> **Instructions to follow**: From the line containing "You are a computer-use agent. 1568x771" to the last line of the records below, retype every line exactly and output nothing else.

[Stored data]
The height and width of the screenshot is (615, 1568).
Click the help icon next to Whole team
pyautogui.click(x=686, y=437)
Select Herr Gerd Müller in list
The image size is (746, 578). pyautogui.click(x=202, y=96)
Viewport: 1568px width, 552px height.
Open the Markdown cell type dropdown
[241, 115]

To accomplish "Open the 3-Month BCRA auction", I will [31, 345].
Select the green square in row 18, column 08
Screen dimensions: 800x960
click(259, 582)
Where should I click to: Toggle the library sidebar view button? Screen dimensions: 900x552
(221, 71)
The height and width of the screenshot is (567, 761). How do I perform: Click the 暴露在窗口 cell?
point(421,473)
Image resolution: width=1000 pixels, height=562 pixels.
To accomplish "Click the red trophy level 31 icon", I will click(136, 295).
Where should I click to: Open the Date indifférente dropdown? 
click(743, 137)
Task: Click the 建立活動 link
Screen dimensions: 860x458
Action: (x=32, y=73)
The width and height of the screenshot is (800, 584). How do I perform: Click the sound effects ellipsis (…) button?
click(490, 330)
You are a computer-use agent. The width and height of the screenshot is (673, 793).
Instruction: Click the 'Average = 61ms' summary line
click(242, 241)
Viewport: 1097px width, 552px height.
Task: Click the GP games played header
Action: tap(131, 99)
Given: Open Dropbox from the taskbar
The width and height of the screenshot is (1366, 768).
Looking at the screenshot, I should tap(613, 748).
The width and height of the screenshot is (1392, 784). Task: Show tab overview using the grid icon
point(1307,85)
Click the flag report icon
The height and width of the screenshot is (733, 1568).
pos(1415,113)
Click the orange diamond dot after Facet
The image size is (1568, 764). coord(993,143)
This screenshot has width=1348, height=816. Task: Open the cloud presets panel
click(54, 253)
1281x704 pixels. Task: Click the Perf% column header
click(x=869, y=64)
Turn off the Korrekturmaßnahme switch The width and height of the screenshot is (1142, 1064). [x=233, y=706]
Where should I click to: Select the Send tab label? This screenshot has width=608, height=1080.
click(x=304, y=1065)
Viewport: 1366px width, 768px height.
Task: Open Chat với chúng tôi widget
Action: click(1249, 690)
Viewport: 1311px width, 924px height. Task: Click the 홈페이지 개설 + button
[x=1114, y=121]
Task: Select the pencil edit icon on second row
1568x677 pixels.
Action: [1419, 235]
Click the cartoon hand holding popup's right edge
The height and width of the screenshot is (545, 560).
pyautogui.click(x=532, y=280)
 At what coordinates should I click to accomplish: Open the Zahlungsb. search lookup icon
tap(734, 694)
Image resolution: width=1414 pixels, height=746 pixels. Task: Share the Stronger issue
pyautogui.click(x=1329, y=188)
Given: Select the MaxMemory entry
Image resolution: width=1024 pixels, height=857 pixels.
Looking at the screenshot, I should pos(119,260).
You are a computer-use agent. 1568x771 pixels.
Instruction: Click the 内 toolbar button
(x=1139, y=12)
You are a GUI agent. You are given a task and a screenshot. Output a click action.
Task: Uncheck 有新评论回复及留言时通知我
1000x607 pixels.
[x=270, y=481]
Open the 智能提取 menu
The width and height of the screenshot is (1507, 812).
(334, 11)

> **Answer to this task**:
You are a computer-use agent. 1568x771 pixels.
Instruction: Click the 内 toolbar button
(x=1139, y=12)
You are a GUI agent. You are given a task and a screenshot. Output a click action.
Task: Uncheck 有新评论回复及留言时通知我
1000x607 pixels.
[x=270, y=481]
Open the 智能提取 menu
The width and height of the screenshot is (1507, 812).
(334, 11)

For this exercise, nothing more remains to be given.